NLP Preprocessing
Before intent detection, every utterance is preprocessed:| Step | Description |
|---|---|
| Tokenization | Split utterance into sentences, then words. TreeBank Tokenizer for English. |
| toLower() | Convert to lowercase (not for German). ML and KG engines only. |
| Stop word removal | Remove low-signal words. Language-specific list; optional, disabled by default. |
| Stemming | Reduce to stem (e.g., “Running” → “run”). Output may not be a real word. |
| Lemmatization | Reduce to base dictionary form (e.g., “housing” → “house”). |
| N-grams | Combine co-occurring words for context (e.g., “New York City” as a tri-gram). |
Scoping Your Assistant
Before training, define your assistant’s scope:- Define the problem — what the assistant must accomplish; align with BAs and developers.
- List intents — identify key results for each; focus on user needs.
- Sketch example conversations — user utterances and responses; include edge cases and follow-ups.

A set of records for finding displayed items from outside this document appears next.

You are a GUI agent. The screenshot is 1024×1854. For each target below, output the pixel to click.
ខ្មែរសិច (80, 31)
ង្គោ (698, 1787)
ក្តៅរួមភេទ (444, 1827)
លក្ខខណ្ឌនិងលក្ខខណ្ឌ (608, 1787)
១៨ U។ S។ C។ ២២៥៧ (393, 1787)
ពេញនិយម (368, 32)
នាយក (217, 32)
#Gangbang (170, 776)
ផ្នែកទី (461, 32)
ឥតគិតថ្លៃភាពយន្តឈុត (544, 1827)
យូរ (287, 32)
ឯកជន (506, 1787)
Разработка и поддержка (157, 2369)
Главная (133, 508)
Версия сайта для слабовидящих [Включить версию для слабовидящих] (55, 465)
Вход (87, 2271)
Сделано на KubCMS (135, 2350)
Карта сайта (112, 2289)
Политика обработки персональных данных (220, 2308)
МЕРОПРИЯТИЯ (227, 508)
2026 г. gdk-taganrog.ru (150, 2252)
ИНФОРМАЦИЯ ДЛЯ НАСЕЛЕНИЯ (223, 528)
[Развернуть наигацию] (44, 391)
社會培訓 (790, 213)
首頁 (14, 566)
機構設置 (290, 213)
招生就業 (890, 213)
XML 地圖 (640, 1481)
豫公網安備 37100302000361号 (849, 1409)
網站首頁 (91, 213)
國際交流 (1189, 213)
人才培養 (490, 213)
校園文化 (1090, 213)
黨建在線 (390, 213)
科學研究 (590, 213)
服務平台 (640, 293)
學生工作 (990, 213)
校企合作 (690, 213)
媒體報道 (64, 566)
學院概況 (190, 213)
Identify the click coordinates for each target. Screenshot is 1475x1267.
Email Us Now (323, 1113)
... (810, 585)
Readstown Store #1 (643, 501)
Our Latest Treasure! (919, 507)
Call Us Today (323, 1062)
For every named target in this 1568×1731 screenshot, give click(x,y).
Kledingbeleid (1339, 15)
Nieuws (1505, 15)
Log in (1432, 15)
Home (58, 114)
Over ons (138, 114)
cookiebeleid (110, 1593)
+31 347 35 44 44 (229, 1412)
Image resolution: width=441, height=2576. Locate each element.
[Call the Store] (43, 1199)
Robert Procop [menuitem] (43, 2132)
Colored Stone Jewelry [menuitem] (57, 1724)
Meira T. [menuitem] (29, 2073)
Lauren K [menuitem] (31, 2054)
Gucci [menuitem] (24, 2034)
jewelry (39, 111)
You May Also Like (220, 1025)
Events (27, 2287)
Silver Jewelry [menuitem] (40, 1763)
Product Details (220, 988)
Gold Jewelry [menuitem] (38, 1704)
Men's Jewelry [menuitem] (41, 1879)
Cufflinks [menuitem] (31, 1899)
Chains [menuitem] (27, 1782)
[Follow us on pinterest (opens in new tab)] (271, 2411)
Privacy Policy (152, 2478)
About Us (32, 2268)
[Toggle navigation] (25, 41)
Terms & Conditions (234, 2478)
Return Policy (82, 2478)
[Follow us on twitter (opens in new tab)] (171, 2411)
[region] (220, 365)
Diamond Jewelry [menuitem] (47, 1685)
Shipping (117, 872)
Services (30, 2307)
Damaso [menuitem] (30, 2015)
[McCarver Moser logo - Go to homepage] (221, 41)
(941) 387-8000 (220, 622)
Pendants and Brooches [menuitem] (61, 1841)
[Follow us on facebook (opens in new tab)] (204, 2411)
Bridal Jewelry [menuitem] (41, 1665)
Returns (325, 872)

- Brainstorm alternate utterances — include idioms and slang for each intent.
Choosing an Engine
| Engine | Best For |
|---|---|
| ML | Large corpus; diverse utterances; flexible and auto-learning. Recommended as the primary training method. |
| KG | Query-type intents; document-based answers; many intents with limited alternate utterances. |
| FM | Idiomatic/command-like sentences; acceptable tolerance for false positives. |
NLP Configuration in the Platform
Go to Automation > Natural Language:| Section | Purpose |
|---|---|
| Training | Add ML utterances, synonyms, concepts, patterns. |
| Engine Tuning | Set recognition confidence levels, thresholds. |
| Advanced Settings | Auto-training settings, negative intent patterns. |
- Improved Traits Engine accuracy.
- Transformer and KAEN models for English; Transformer for other languages.
- Enables Zero-shot and Few-shot ML models.
- As of January 21, 2024, all existing VAs are on Version 3.